-------- Data provided
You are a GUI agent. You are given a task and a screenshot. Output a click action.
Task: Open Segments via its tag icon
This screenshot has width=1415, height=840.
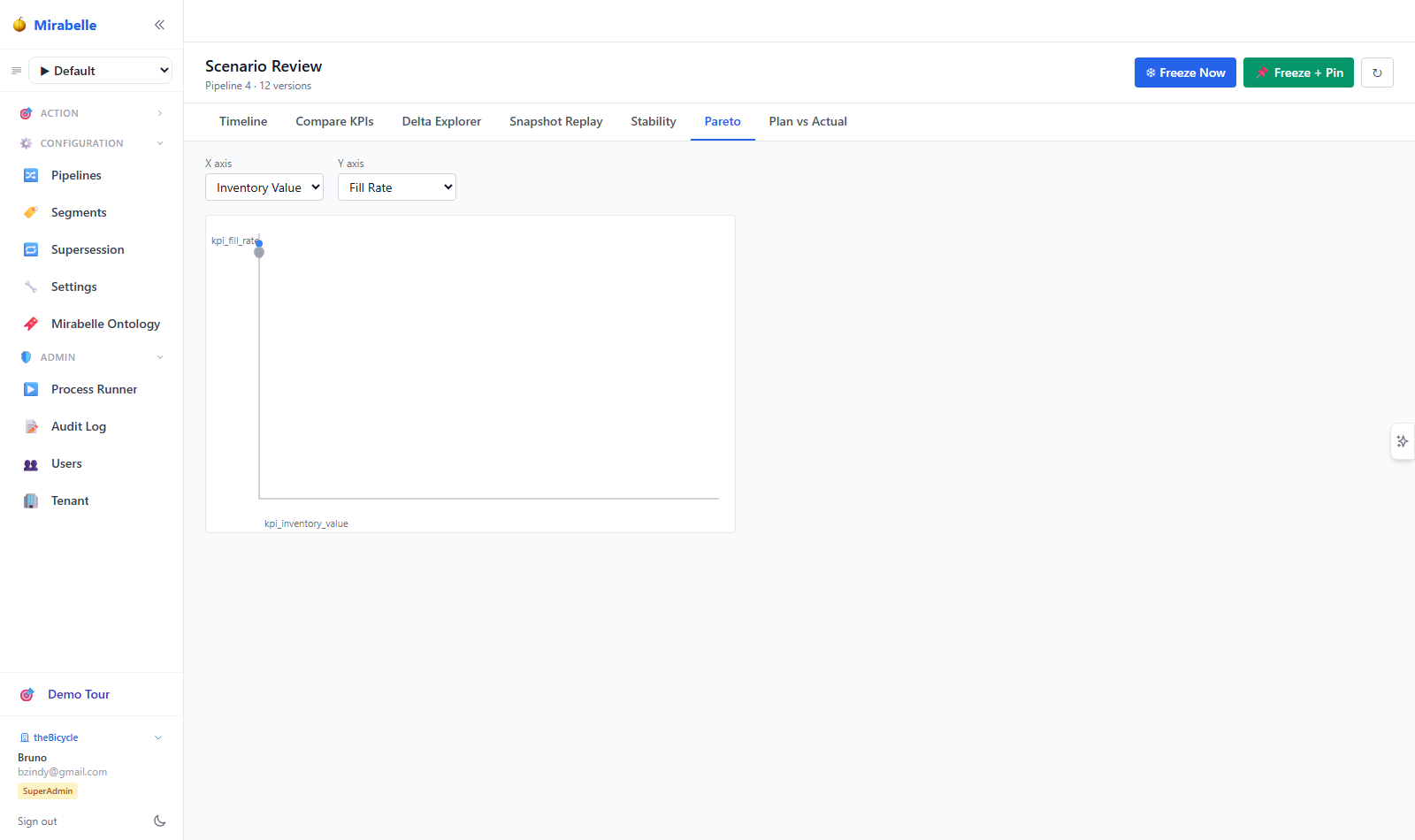pos(31,212)
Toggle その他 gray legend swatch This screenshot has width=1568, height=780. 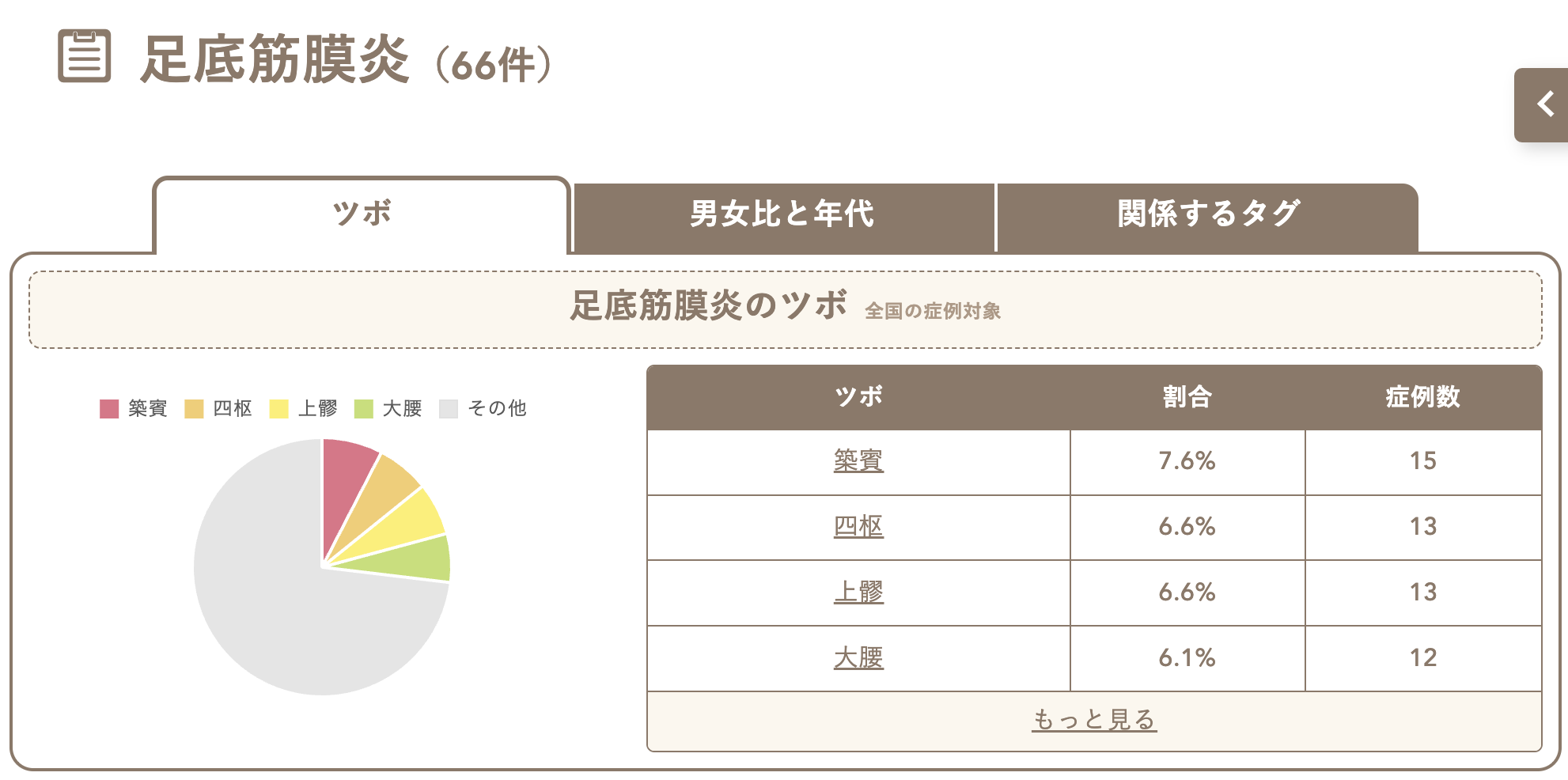[x=449, y=409]
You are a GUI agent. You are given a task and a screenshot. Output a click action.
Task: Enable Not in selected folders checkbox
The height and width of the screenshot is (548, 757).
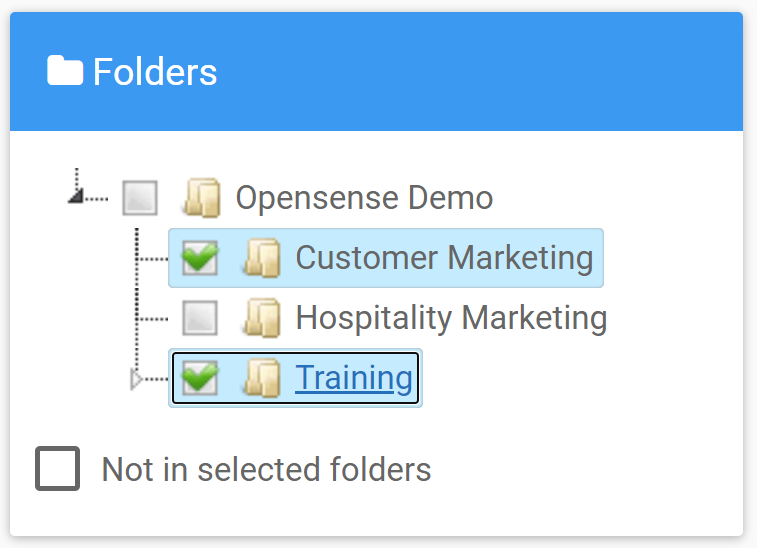click(57, 468)
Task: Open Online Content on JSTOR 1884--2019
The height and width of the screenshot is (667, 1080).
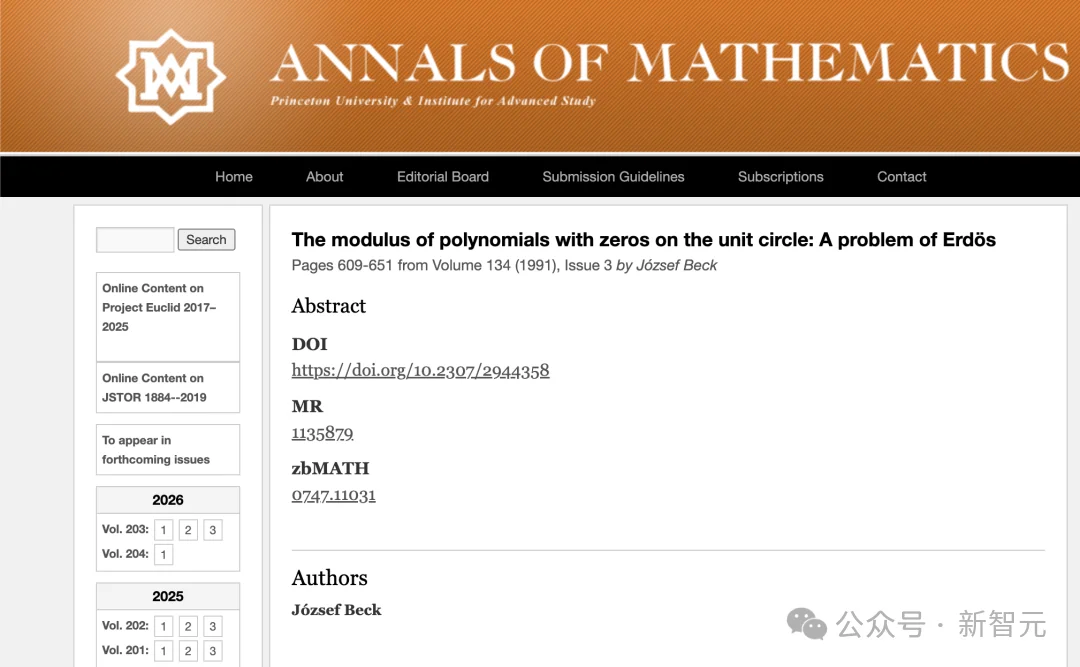Action: click(x=168, y=387)

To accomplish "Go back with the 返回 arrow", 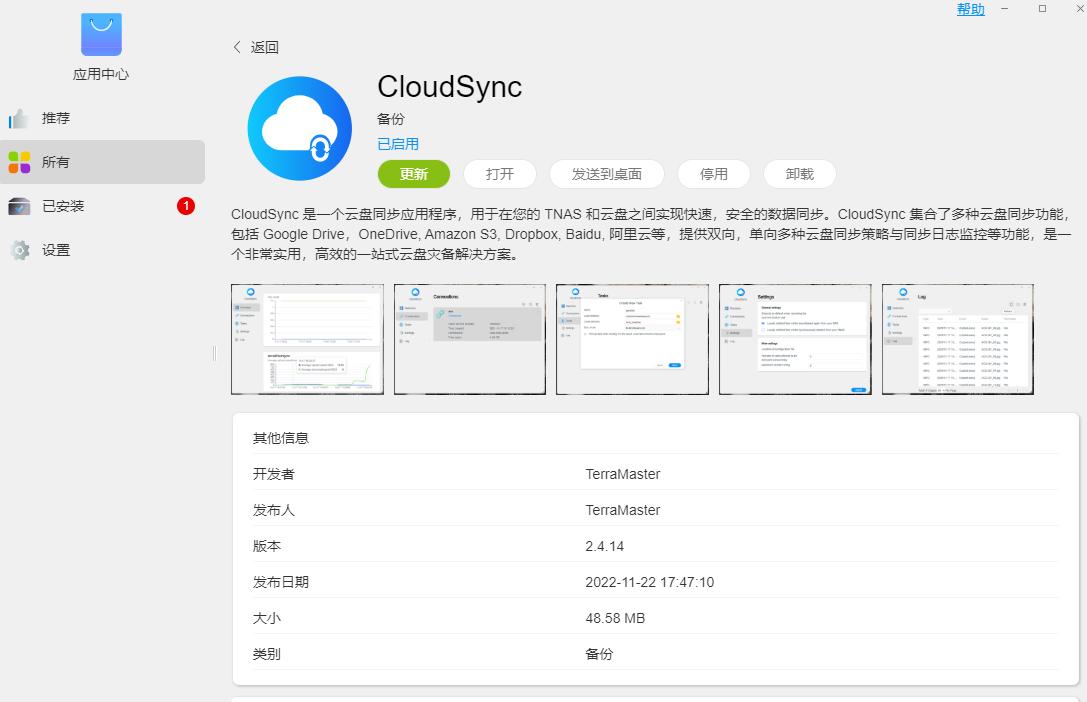I will pos(237,47).
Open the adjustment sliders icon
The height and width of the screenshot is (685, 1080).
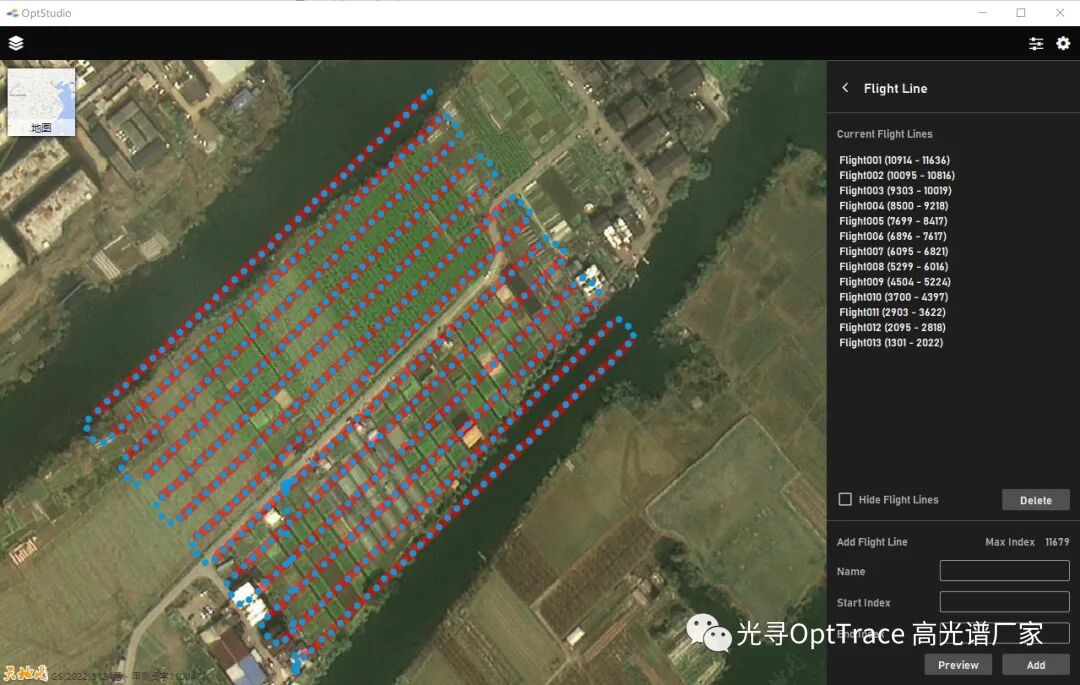coord(1036,43)

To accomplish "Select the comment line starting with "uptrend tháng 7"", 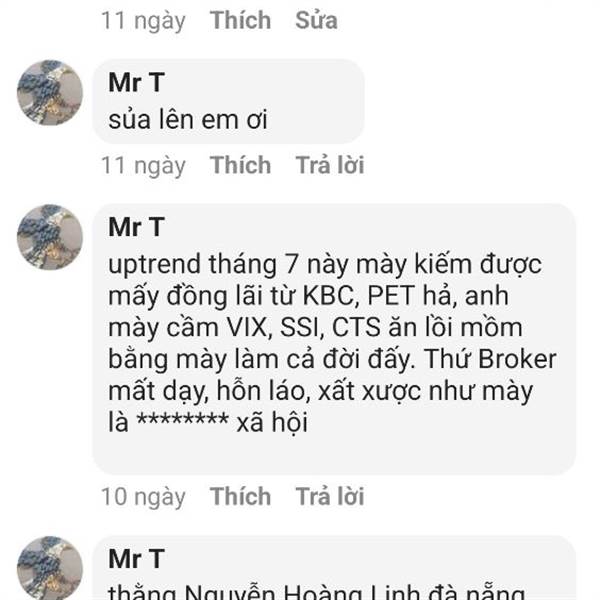I will [x=325, y=265].

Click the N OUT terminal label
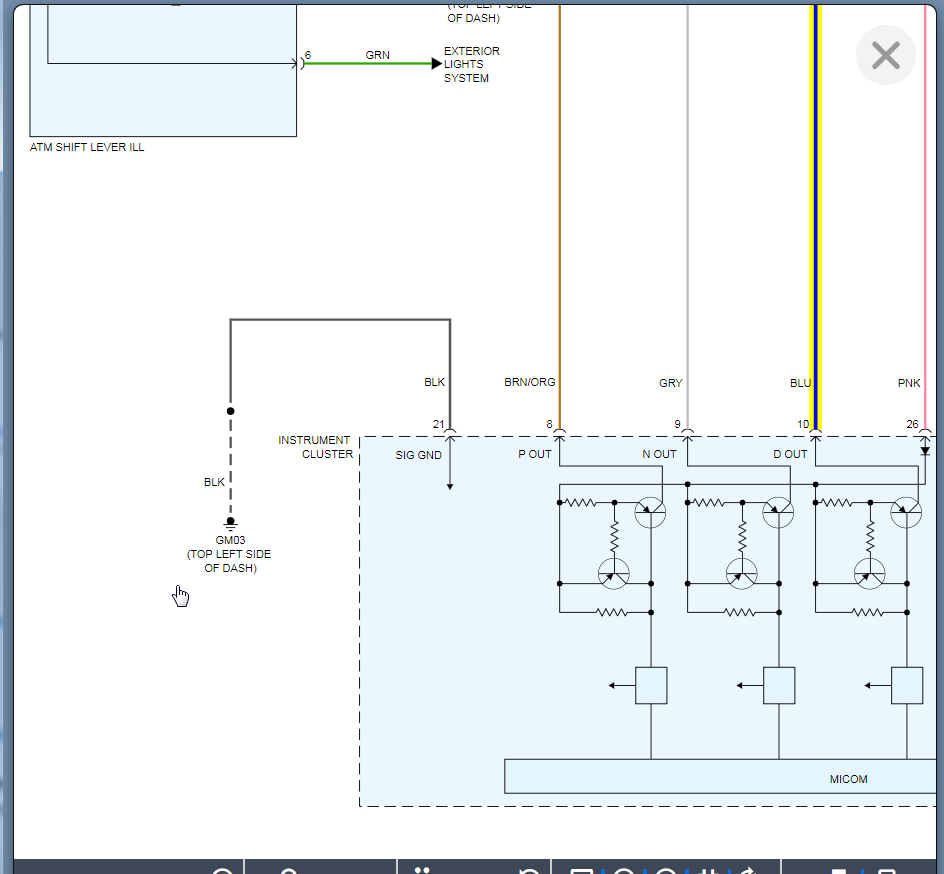[x=659, y=454]
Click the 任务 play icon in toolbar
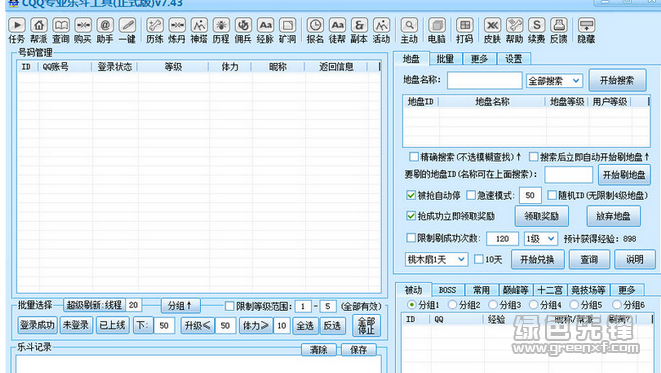 [17, 25]
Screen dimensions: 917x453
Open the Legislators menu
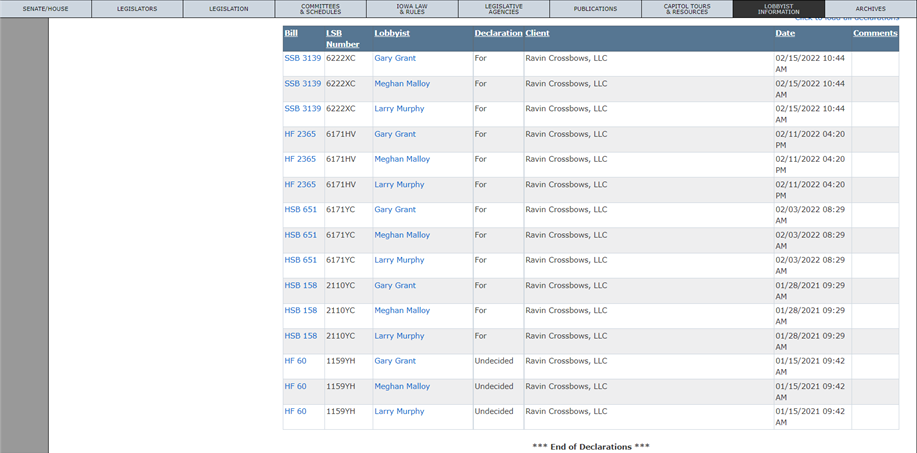[x=137, y=9]
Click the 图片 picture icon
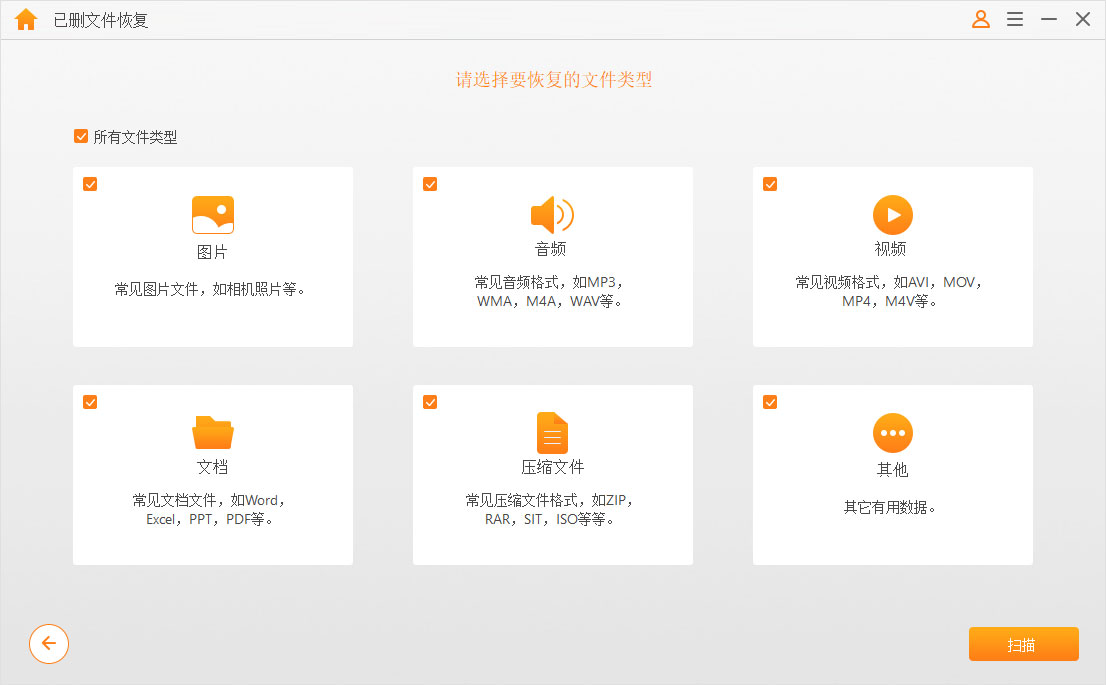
----------------
Exercise:
Leave every picture out, and reproduce exactly the lines from the line bearing "Click the N OUT terminal label" through the closing line of the material above.

Result of this task:
Click the N OUT terminal label
[x=659, y=454]
Click the 任务 play icon in toolbar
 [17, 25]
Screen dimensions: 917x453
Open the Legislators menu
[x=137, y=9]
Click the 图片 picture icon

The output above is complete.